GIVEN REQUEST: Copy out the listing below word for word, from the line with "The image size is (1534, 784)." up to and including the line with "(x=1106, y=698)", and nothing else.

EXTRACTED MATERIAL:
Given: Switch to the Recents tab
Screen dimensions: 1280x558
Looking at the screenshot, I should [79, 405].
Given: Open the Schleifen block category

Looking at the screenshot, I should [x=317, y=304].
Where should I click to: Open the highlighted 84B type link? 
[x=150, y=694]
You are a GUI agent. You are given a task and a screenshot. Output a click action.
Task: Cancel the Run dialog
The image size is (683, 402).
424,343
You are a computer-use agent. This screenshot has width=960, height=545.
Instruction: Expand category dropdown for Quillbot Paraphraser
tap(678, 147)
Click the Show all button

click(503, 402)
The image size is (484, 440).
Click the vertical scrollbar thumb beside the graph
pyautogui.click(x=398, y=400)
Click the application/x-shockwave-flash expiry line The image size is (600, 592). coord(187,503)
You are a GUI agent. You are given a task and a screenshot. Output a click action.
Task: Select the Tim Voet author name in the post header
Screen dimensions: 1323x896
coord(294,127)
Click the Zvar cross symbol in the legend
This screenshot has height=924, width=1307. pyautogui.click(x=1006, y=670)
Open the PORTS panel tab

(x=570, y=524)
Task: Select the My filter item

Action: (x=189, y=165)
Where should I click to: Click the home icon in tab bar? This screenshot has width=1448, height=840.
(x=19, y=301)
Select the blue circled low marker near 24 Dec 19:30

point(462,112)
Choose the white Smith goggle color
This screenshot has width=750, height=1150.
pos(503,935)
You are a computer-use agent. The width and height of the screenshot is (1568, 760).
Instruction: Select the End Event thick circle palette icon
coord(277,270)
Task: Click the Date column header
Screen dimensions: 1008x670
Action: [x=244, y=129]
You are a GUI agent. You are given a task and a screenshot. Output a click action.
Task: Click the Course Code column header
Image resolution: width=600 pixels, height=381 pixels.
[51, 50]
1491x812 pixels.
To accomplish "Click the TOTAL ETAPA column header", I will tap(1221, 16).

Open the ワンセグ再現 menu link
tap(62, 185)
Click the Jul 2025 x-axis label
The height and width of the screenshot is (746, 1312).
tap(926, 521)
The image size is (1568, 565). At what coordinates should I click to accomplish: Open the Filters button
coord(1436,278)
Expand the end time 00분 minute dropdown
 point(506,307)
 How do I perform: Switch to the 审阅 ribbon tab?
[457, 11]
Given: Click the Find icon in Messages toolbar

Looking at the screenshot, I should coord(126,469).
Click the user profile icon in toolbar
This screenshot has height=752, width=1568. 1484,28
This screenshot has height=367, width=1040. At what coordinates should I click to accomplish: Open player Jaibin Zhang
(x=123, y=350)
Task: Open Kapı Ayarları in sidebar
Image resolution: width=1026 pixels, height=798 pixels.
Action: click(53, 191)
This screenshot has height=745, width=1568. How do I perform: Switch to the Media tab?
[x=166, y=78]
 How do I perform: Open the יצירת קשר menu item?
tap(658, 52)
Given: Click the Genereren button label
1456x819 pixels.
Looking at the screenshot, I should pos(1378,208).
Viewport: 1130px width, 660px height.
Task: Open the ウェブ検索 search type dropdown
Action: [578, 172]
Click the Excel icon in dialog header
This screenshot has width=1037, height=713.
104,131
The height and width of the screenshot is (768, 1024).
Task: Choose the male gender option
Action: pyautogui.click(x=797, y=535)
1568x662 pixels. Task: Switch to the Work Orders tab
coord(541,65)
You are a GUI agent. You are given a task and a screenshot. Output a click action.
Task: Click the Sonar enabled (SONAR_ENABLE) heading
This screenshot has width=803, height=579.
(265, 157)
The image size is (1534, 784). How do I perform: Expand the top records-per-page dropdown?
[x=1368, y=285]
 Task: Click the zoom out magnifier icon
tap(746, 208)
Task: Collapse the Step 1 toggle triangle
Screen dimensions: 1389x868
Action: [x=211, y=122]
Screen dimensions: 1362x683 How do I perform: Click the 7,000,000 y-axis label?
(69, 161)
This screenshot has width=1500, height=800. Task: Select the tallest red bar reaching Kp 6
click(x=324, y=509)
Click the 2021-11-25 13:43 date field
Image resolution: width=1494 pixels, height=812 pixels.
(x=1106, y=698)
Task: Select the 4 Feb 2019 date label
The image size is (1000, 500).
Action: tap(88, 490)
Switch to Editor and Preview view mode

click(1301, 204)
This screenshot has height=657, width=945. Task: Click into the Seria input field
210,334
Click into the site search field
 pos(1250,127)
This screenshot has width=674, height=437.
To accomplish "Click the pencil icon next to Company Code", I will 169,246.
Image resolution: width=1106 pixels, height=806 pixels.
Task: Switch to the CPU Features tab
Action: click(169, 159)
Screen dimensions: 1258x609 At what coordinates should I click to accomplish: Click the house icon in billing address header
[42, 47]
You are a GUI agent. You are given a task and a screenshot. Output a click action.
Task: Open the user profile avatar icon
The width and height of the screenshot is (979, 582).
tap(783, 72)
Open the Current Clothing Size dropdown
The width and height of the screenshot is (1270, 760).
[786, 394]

RESPONSE BELOW:
The image size is (1534, 784). How do I perform: Expand the top records-per-page dropdown?
[x=1368, y=285]
 Task: Click the zoom out magnifier icon
tap(746, 208)
Task: Collapse the Step 1 toggle triangle
Screen dimensions: 1389x868
Action: [x=211, y=122]
Screen dimensions: 1362x683 How do I perform: Click the 7,000,000 y-axis label?
(69, 161)
This screenshot has width=1500, height=800. Task: Select the tallest red bar reaching Kp 6
click(x=324, y=509)
Click the 2021-11-25 13:43 date field
Image resolution: width=1494 pixels, height=812 pixels.
(x=1106, y=698)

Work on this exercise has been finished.